Using SQL Server Lag and Lead Functions to Show Data Backup Growth

by

I do a small amount of reporting on my database systems to see how different things are performing and attempt to flag issues before they become problems. Recently I came across and started using the SQL Server Lag and Lead functions as part of this proactive process.  I’ve found that by using these functions you can quickly and efficiently generate data that is meaningful especially when comparing various runs of data to each other.

What are the SQL Server Lag and Lead Functions?

Lag is a function that will return you data from the previous row in your result set. Lead will give you the subsequent row.  In versions of SQL prior to 2012 if you wanted to see data from a previous row you would have to do a self-join or is some cases a cursor depending on your knowledge of the language the time allotted for developing the script.

Using SQL Server Lag and Lead Functions Proactively

One of the main tasks for a database administrator is ensuring backups are complete, indexes are defragmented and statistics are updated. As your data footprint gets larger you may find jobs running longer than anticipated or jobs overlapping causing a slowdown.

I will show you how I use the Lag function to determine how much my backups are growing weekly and the impact that is having on timings. Please be aware that the network pipe used for backups and how busy the target system is will have an impact on performance that you may not be able to see but you can still get a good line of reference and may even be able to use SQL Server Lag and Lead Functions to estimate future growth.

**Aim 1:**
Count the lines of the entries that contain the string "perform", and give only that number.
The article and the entries have no connection to each other.

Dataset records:
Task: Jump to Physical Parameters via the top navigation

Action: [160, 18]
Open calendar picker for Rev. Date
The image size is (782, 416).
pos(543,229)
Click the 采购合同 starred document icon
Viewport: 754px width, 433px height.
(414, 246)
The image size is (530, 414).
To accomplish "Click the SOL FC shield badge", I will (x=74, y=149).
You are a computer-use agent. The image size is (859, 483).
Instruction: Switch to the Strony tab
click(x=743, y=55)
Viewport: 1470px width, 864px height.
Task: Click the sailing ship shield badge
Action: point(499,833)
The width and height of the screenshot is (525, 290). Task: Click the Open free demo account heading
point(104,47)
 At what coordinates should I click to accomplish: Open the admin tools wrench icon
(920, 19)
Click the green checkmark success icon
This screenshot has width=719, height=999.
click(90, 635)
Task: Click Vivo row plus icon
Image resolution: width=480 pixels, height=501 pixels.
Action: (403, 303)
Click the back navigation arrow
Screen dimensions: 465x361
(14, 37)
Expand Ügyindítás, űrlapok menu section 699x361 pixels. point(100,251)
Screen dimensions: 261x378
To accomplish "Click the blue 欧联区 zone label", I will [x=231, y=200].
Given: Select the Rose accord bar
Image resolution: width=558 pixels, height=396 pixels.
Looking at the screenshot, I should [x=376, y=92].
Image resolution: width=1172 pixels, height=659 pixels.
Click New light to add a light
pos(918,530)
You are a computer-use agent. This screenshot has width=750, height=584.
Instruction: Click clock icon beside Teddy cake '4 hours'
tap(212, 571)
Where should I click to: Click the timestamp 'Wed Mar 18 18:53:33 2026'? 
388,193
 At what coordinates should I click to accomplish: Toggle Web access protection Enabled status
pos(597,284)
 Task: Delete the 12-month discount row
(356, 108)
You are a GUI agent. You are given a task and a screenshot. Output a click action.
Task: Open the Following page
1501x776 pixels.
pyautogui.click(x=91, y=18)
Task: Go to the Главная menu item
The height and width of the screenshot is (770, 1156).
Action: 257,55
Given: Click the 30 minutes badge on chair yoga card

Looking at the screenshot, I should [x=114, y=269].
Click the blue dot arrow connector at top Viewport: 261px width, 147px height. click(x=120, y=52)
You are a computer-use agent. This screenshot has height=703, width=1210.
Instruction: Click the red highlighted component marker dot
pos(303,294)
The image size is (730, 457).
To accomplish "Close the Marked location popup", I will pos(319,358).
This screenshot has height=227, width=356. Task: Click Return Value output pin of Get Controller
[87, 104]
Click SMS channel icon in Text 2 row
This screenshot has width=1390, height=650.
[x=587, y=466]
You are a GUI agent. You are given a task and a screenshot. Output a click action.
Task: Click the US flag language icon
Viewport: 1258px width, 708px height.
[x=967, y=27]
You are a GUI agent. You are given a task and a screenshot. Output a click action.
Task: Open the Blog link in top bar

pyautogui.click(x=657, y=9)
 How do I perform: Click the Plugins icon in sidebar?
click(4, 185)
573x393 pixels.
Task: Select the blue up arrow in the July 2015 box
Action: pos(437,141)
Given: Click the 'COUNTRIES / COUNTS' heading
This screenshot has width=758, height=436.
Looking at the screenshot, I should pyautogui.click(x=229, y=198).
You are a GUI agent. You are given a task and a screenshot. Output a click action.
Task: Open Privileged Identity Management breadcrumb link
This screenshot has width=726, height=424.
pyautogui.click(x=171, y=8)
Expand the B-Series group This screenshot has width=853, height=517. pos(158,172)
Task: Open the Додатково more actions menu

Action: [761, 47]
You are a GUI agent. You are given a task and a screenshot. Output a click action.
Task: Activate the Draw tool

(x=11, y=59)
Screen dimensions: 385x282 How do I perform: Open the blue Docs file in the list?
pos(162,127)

**Aim 2:**
Write what comes next in the article on using SQL Server Lag and Lead functions to track backup growth, starting right after its last sentence.

**Exercise result 1:**
2

**Exercise result 2:**
Let’s Do This! The Way to Data Backup Growth

We all have msdb and backups, so you can easily do this on your system without having to create or import sample data. Of course, depending on how much backup data you purge you may not be able to see too far back.  Here is a base query I use to retrieve backup information for my full backups (type=D) that occur on Monday (DATEPART = 2) for the “mysmallmediumdb” database and I am going back to review the past 90 days from the current time.

SELECT 
 s.database_name
 ,s.backup_start_date 
 ,s.backup_finish_date
 ,DATEDIFF(SECOND,s.backup_start_date,s.backup_finish_date) as BackupTime_sec
 ,CAST(s.compressed_backup_size/1024/1024 as bigint) as CompressedBackupSize_mb
 ,s.is_copy_only
 ,s.is_snapshot 
FROM
 MSDB..backupset s 
 
WHERE 
 s.database_name = 'mysmallmediumdb'
 AND s.type = 'D'
 AND s.backup_start_date >= DATEADD(DAY,-90, GETDATE())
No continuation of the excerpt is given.